Jarrod Rapalje - Longbow Research LLC

Okay. And then secondly within the Snap-on Tools segment, can you break out that organic growth between price and volumes?

Nicholas T. Pinchuk

Well, yes. Price is about between 0.5% and 1%, just a small amount. We generally price for material inflation. We feel that -- if you've listened to prior calls, we say generally that we can always get visible inflation back in pricing. And that's what they've done over the past year and that turns out for us to be between 0.5% and 1%.

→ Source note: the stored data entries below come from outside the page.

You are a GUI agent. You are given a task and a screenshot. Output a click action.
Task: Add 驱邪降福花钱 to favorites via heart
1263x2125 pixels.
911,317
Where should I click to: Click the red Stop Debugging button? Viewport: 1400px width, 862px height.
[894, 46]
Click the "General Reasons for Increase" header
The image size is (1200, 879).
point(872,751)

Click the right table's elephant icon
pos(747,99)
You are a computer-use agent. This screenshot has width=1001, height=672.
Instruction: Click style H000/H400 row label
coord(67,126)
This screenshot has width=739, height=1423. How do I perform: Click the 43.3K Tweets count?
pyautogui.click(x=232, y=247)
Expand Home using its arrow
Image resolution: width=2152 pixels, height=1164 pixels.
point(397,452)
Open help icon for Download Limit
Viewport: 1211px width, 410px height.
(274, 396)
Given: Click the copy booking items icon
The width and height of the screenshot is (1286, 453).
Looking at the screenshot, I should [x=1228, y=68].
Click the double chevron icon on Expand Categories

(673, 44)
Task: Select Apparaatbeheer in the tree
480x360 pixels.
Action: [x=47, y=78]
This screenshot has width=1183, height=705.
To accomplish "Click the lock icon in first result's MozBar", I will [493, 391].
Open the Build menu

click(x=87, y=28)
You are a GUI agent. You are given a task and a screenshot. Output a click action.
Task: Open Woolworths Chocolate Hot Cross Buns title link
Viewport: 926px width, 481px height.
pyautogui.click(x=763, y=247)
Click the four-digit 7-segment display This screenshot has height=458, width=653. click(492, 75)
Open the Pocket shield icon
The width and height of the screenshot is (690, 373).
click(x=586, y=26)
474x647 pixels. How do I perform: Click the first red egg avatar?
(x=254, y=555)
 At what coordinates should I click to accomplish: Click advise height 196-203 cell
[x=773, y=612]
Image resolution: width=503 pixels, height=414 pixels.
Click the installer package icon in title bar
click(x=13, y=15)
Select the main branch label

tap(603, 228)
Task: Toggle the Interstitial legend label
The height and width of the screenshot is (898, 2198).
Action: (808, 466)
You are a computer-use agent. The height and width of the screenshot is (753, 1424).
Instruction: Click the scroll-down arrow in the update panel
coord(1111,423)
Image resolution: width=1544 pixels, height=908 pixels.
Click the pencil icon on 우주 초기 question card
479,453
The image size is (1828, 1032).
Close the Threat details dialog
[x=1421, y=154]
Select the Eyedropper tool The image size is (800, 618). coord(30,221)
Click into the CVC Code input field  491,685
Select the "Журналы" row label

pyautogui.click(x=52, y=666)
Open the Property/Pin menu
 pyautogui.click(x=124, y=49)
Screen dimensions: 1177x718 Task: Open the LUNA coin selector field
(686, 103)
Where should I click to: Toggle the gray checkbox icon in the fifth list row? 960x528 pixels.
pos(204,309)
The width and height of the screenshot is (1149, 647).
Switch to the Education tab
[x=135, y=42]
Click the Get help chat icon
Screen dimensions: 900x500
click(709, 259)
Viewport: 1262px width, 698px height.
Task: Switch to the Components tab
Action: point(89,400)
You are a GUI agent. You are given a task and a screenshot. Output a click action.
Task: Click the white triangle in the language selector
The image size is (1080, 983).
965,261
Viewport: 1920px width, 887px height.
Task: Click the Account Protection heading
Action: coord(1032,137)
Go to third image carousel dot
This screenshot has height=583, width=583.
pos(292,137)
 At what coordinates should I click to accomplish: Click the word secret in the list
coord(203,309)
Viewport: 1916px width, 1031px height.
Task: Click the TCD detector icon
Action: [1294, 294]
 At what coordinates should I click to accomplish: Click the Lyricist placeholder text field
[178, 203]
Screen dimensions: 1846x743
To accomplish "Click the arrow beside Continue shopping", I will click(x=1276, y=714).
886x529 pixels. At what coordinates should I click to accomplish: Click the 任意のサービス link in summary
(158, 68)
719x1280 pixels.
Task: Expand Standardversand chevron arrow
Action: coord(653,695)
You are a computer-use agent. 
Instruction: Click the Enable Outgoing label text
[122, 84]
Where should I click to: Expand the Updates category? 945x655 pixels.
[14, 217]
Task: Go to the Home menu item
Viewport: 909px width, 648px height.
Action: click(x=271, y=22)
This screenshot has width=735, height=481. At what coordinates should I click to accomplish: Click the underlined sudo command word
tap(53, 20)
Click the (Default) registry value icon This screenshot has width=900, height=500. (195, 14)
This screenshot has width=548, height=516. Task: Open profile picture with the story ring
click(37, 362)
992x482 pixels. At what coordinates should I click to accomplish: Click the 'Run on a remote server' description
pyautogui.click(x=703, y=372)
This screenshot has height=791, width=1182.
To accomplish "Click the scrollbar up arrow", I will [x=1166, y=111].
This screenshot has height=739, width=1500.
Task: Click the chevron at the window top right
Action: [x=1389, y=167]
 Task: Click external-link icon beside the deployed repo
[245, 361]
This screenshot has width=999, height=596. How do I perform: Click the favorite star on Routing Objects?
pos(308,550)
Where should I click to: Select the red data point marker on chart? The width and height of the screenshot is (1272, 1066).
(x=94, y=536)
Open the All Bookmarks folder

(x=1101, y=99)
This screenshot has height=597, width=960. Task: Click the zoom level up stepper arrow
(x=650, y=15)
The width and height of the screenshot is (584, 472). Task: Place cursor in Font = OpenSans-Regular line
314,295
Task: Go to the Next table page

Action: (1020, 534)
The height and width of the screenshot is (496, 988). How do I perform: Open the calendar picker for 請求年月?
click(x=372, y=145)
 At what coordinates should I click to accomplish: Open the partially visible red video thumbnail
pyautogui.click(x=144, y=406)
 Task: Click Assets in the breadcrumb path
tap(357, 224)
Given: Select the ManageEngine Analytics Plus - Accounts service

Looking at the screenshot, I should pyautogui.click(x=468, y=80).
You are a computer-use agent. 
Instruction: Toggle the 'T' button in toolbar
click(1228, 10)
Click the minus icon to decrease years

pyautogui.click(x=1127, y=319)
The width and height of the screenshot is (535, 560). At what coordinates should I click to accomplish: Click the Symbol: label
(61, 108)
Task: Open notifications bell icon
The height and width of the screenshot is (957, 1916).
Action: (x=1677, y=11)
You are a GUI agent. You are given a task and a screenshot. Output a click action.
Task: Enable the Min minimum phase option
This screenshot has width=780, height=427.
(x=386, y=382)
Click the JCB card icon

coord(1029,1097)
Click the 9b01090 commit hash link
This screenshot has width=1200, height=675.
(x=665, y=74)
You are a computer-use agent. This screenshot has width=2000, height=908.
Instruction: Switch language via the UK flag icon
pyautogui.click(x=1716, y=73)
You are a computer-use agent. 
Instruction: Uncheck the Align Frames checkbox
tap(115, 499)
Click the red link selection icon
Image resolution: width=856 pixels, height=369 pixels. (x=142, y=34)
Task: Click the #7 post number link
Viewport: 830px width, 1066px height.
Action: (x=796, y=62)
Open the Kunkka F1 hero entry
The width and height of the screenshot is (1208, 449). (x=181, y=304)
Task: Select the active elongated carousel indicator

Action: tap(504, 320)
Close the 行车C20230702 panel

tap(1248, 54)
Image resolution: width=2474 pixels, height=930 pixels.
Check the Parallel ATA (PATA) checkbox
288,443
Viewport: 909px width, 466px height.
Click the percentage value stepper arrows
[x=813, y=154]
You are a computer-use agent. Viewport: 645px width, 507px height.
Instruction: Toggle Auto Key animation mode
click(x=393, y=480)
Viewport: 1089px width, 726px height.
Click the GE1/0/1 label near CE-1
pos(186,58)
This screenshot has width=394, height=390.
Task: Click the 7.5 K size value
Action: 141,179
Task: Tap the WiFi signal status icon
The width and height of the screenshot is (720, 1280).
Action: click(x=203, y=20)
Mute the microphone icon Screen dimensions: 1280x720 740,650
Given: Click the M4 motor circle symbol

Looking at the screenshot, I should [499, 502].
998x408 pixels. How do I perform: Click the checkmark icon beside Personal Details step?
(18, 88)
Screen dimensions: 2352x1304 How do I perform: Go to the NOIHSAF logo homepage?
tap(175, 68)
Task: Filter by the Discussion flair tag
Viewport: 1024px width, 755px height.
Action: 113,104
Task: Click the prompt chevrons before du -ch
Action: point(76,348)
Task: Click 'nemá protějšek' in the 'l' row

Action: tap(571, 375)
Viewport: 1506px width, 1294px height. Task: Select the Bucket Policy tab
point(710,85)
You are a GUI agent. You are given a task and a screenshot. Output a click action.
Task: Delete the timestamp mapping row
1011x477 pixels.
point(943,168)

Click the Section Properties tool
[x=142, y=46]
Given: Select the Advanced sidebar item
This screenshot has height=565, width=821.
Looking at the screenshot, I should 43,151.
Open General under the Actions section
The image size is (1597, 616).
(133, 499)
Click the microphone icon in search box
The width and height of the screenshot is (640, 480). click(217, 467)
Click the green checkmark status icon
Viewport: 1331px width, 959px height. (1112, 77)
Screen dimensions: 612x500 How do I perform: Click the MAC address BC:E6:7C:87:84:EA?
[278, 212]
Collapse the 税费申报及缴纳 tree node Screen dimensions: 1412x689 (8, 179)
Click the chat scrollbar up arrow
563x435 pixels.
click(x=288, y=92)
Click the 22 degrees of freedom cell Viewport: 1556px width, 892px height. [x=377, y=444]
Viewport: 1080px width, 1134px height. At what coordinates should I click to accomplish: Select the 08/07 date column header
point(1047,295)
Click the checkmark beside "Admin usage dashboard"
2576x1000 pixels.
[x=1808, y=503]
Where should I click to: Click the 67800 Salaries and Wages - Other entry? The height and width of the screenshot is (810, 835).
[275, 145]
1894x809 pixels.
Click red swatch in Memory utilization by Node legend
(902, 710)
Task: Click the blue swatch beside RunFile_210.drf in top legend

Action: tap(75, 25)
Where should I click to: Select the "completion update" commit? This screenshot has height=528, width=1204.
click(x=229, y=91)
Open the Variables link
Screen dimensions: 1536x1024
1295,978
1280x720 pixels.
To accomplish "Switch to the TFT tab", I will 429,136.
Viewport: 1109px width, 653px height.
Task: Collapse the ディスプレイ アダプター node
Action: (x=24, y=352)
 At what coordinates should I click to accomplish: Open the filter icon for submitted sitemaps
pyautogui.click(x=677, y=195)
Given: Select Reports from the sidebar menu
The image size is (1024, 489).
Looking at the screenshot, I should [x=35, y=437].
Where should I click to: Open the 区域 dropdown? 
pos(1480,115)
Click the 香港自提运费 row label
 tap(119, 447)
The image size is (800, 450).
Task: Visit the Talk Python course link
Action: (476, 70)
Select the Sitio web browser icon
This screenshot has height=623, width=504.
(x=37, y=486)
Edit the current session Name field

Jarrod Rapalje - Longbow Research LLC

Okay. So safe to say that with that pricing, you guys are recovering all the raw material inflation you guys are seeing and is that a headwind right now?

Nicholas T. Pinchuk

Sure. No, no, no. We're able to price for it. I mean, it's not a headwind. First of all, Snap-on isn't that big a purchaser. Our biggest commodities are freight and steel. And we buy, I think, we said about 75 million of steel. So if you think about that, it's not a lot. Our biggest input to a hand tool is labor. And so the commodity headwinds are a factor, and I often say this on these calls, I say we can price for it. I’ll probably say -- I'd say we can deal with it, and I'm pretty confident we have and we will as long as it's visible. So if somebody decided -- we put titanium, say, in our steel; if somebody decided to increase of the price of titanium by 20x, probably we might not be able to price for that. And then -- because no one would know, but if steel goes up by 10%, we can price for that. Now on top of that, we have a very -- as part of our Snap-on value creation processes we have a -- something called RCI, Rapid Continuous Improvement and we're out every day in every site with dedicated people. We have a dedicated guy in every site, pushing cost reduction and productivity. So not only do we have a pricing, but we have this productivity flowing through our plans.

Operator

And with that, ladies and gentlemen, we have no further questions on our roster. Therefore Ms. Kratcoski, I will turn the conference back over to you for any closing remarks.

Leslie H. Kratcoski

Thanks, Rufus. Just to let everyone know, we will have a replay available shortly on snapon.com. And as always, we'd like to thank you for joining us this quarter on our call. Thanks again. Bye.

Operator

And again, ladies and gentlemen, this does conclude today's conference. Thank you for your participation.